The Claudia Alexander Scholarship was established for undergraduate students at her alma mater in 2007 by her uncle, Jiles Williams. The scholarship supports need-based students majoring in climate and space sciences and engineering in the University of Michigan's college of engineering.

Alexander was a member of the American Geophysical Union—where she served as chair of the diversity subcommittee. In American Geophysical Union (AUG), she focused on education and diversity in earth and space sciences. She also served in the Association for Women Geoscientists, where she was named "Woman of the Year".

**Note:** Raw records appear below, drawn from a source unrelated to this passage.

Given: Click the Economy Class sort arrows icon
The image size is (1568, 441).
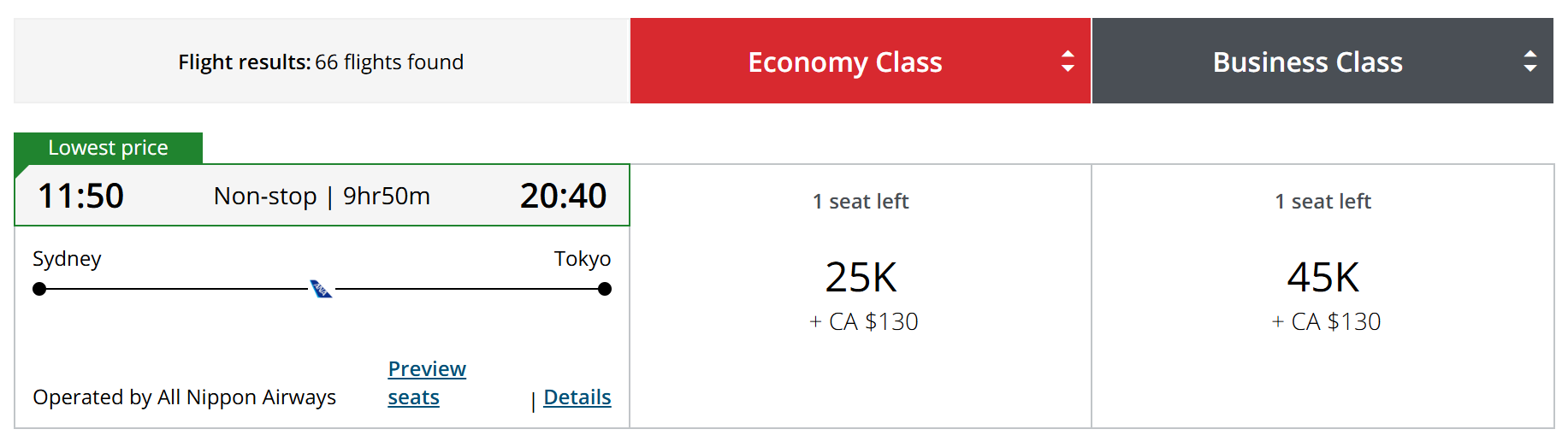Looking at the screenshot, I should click(1067, 62).
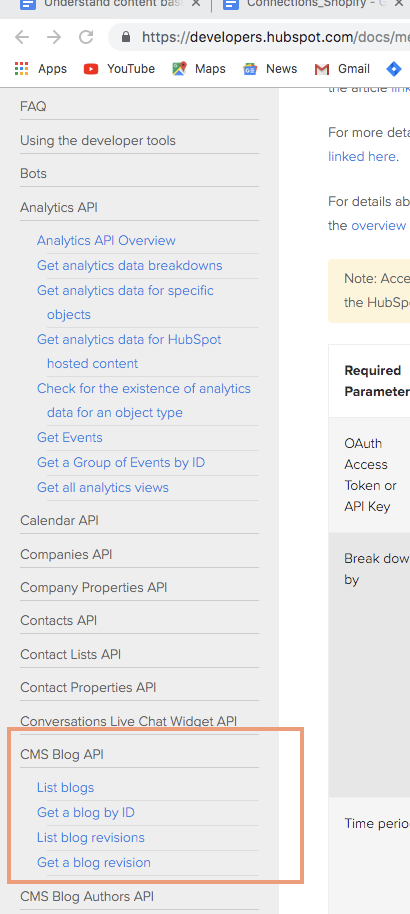Open the Apps grid bookmark icon

tap(22, 69)
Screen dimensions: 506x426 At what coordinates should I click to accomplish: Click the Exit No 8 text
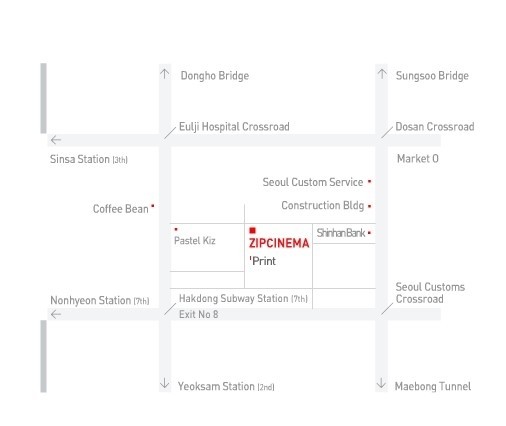198,314
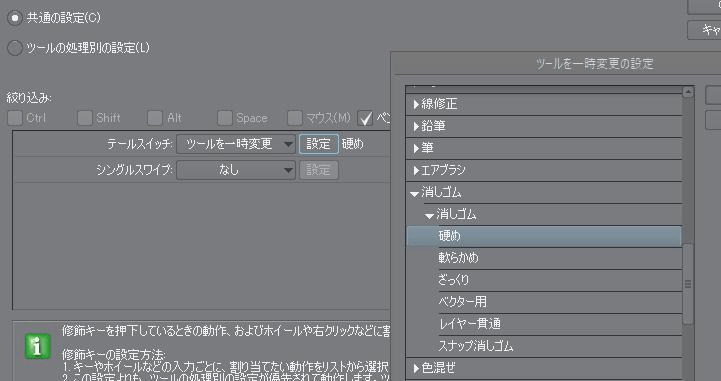Image resolution: width=721 pixels, height=381 pixels.
Task: Open the シングルスワイプ dropdown set to なし
Action: (x=235, y=171)
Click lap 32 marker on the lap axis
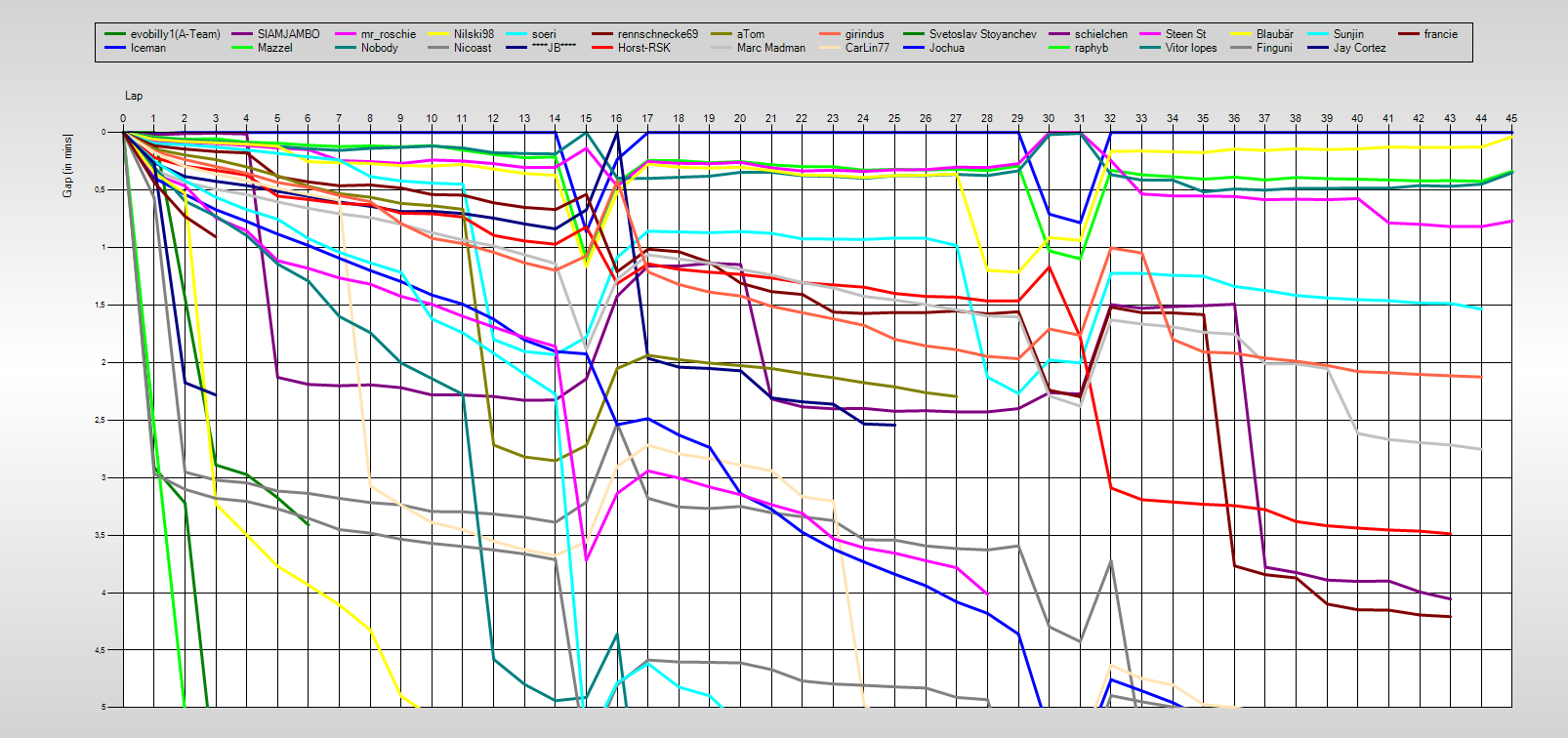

In 2015 scientists from the European Space Agency's Rosetta mission honored their deceased colleague by naming a feature after her on the mission's target, comet 67P/Churyumov-Gerasimenko. A gate-like feature on the comet has been named C. Alexander Gate.

The University of Michigan Women in Science and Engineering office gives an annual award in her honor: the Claudia Joan Alexander Trailblazer Award for groundbreaking accomplishments and contributions to STEM. In 2020, the American Astronomical Society's Division for Planetary Sciences introduced the Claudia J. Alexander Prize awarded to scientists who have significantly advanced the field.

Not long after her death, the Miles From Tomorrowland episodes "A Growing Problem" and "The Tardigrade Escapade" were released in her memory.